En vérité, la bataille de Jacques avec Vandamme a trouvé un champ propice: celui que se livre, depuis l’invention de la seconde, peinture et photographie. La photographie n’a pas tué la peinture, comme cela fut redouté, mais elle l’a poussée vers des voies tournant de plus en plus radicalement le dos à la représentation. En retour, elle a très rapidement influé sur la photographie. Est apparu ce qu’on a appelé le pictorialisme. En passant -définitivement? je ne sais- à la photographie, Jacques s’inscrit-il en héritier de cette voie? Non. Ce n’est pas dans une telle perspective illusionniste qu’il use de la photographie.

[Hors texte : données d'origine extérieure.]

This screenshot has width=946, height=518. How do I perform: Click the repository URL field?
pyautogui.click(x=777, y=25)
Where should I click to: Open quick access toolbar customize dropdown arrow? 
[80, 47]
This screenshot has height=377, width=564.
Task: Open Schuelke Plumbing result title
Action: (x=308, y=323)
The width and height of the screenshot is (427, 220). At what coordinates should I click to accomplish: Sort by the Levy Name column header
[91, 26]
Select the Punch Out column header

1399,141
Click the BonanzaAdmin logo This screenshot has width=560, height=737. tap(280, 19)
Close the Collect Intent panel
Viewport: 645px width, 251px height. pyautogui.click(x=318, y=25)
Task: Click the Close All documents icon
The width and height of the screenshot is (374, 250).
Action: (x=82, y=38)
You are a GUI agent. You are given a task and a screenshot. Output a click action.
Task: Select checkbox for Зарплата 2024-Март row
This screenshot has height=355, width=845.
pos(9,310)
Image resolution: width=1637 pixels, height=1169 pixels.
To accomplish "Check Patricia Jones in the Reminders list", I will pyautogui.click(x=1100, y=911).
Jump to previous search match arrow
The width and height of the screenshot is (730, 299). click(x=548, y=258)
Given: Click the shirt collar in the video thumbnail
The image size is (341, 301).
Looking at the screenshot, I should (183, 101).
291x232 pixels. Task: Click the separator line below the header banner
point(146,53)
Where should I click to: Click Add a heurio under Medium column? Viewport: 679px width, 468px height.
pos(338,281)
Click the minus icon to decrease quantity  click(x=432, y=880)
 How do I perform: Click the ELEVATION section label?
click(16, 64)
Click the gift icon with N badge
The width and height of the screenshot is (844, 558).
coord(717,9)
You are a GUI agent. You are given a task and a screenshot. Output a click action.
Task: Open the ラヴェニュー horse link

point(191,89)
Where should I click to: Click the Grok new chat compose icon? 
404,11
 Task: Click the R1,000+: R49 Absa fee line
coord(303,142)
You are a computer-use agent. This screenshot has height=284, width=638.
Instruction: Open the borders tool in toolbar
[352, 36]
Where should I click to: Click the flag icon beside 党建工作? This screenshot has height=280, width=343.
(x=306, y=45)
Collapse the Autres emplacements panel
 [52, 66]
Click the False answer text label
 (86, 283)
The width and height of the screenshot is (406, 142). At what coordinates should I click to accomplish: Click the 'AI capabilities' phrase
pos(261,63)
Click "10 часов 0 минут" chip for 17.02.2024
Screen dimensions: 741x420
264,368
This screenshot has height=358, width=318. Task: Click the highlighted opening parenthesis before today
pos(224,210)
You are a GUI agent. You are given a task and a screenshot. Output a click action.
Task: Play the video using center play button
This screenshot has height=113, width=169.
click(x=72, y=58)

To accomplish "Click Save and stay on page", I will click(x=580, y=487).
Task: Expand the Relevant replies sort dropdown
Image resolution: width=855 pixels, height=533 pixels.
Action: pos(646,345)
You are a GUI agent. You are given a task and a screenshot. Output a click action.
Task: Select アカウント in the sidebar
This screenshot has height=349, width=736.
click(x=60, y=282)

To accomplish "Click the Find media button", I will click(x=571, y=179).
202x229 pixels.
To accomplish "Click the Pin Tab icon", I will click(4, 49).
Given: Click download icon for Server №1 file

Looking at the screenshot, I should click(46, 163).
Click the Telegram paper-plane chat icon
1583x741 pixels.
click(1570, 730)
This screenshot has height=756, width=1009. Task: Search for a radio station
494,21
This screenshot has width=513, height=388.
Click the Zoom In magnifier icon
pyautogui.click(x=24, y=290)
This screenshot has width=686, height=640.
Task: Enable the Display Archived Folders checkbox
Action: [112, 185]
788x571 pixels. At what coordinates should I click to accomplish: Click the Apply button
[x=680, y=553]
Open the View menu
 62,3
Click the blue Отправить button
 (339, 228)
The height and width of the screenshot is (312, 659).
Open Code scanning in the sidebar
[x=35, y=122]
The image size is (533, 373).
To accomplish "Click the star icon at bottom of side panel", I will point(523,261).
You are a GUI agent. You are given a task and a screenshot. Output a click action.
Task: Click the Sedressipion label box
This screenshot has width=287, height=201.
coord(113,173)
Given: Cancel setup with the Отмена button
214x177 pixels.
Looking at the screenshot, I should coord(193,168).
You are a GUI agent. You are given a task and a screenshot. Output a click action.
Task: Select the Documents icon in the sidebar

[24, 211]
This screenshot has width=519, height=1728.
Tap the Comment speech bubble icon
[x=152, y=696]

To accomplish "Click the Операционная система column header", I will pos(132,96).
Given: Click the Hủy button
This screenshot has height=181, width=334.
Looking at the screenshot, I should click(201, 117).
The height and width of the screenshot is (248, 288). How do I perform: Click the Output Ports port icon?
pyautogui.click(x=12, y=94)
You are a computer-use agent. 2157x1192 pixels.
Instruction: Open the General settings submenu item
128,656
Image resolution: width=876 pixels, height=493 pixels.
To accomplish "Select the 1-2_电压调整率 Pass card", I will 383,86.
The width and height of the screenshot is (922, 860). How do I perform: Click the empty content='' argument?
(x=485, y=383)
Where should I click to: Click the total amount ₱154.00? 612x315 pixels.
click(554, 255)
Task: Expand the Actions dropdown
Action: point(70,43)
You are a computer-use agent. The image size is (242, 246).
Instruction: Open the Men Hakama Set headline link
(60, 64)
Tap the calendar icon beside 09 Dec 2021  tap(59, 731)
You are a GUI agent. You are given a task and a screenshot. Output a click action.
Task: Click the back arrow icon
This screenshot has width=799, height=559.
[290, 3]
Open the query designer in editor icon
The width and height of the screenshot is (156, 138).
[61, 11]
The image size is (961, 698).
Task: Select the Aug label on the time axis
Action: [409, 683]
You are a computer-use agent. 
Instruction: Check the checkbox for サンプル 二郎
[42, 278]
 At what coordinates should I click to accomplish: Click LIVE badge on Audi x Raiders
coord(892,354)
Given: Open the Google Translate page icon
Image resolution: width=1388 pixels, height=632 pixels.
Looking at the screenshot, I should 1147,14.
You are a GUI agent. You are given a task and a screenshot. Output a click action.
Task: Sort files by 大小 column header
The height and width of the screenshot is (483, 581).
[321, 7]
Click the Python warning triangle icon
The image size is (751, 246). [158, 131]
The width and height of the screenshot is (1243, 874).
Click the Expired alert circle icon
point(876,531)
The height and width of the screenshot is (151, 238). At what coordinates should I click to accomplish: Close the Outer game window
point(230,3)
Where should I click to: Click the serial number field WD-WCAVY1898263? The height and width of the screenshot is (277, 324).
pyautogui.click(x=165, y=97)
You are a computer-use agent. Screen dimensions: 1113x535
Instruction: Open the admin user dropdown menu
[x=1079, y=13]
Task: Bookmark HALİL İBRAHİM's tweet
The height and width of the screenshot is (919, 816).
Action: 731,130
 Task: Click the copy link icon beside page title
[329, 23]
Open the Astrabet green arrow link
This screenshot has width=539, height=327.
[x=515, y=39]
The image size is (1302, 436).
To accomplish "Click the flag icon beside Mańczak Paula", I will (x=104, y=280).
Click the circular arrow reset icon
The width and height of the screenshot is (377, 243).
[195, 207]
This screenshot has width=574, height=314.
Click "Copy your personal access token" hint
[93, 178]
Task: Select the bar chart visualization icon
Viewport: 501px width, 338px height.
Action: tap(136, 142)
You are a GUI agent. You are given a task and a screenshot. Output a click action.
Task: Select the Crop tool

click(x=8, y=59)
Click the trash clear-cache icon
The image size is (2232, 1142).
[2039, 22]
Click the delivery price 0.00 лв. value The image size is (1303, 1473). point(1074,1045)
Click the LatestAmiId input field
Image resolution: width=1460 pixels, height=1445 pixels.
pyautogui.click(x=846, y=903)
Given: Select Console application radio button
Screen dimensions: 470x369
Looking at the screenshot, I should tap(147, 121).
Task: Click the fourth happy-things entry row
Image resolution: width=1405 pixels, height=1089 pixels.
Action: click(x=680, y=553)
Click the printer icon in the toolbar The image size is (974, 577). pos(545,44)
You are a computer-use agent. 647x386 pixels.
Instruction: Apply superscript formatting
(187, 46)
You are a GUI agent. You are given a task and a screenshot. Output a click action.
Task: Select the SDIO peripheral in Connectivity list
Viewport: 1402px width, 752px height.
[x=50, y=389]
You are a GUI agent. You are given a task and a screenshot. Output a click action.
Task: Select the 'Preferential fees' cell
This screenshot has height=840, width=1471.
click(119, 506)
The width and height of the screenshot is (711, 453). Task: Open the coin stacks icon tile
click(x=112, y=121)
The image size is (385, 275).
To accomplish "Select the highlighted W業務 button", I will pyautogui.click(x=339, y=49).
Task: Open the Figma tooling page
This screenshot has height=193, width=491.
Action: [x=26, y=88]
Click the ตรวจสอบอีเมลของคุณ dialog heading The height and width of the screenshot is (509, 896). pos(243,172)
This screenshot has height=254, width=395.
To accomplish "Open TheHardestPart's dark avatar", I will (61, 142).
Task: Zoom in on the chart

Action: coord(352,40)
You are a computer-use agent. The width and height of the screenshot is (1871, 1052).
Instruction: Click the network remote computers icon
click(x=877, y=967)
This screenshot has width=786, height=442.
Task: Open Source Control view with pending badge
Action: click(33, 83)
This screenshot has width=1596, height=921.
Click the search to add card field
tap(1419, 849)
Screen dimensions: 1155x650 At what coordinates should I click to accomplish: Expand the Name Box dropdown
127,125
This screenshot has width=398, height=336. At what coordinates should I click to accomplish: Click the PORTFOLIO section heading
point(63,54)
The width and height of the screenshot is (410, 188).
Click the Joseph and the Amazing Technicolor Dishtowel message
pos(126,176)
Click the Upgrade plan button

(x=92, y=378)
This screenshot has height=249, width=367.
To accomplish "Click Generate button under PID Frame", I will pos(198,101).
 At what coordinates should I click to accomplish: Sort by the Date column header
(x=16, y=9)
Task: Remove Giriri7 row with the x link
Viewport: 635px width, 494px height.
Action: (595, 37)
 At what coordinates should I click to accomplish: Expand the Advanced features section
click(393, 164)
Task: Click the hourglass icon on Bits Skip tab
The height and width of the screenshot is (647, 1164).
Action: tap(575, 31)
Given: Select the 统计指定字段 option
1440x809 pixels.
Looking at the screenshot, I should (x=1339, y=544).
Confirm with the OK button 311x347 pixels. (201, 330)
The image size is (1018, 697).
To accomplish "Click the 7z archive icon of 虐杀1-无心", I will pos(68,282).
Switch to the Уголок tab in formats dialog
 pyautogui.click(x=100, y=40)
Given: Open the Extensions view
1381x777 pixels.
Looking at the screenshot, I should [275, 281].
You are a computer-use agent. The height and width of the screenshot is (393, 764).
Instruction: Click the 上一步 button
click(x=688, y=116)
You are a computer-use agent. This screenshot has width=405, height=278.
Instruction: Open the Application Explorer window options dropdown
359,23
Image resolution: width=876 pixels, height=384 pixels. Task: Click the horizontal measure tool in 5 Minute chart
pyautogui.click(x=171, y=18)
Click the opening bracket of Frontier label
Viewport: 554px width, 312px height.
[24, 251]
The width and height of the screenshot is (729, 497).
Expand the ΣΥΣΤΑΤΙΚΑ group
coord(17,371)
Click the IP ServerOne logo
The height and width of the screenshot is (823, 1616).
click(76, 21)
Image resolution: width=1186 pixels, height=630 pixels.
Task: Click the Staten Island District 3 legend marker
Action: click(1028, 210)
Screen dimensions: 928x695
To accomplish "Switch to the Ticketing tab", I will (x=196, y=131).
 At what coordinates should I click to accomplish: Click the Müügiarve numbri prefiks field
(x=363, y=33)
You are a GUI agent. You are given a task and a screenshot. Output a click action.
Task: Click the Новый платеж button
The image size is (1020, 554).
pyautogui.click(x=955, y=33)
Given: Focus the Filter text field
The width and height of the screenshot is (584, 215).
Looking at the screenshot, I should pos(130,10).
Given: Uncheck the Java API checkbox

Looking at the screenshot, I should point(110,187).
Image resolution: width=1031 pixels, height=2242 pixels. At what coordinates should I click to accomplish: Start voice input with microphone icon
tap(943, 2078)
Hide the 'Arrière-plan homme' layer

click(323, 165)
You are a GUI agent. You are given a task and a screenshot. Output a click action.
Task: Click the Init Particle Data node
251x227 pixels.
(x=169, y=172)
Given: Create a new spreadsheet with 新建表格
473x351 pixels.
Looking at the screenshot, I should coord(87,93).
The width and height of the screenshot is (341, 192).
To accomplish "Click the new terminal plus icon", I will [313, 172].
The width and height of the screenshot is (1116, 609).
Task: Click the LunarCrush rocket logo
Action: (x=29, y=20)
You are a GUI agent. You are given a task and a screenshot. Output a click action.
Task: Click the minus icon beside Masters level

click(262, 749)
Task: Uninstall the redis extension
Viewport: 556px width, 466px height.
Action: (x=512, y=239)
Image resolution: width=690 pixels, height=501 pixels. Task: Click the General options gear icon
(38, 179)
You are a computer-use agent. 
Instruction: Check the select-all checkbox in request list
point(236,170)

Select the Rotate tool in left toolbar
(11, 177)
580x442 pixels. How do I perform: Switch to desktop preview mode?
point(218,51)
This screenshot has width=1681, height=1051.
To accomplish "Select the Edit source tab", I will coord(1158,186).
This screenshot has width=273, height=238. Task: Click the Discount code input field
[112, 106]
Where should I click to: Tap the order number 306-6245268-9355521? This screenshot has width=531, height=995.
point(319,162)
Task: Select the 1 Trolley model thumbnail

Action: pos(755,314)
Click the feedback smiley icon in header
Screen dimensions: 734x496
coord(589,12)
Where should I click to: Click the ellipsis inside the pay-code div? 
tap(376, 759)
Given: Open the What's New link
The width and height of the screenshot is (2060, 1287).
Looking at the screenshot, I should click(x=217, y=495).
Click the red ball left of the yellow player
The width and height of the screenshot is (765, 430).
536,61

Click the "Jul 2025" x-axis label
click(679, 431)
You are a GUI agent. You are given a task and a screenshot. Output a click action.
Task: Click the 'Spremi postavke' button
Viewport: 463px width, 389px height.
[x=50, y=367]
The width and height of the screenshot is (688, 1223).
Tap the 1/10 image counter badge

Le premier grand choc esthétique qui fut le sien -il avait treize ans- se trouve ailleurs. Au cinéma, dans le néo-réalisme italien, et le film de Visconti Rocco et ses frères.
A présent, Jacques a resserré l’objectif, et cerne l’objet ô combien matériel, quoi qu’insubstantiel et insaisissable, qu’est la chute. Ca tombe. Mouches, sable, pluie…
L’impression est étrangement tactile autant que visuelle. En quoi il reste peintre, plus que jamais.
Sûr de ses moyens, dont il n’a que trop douté.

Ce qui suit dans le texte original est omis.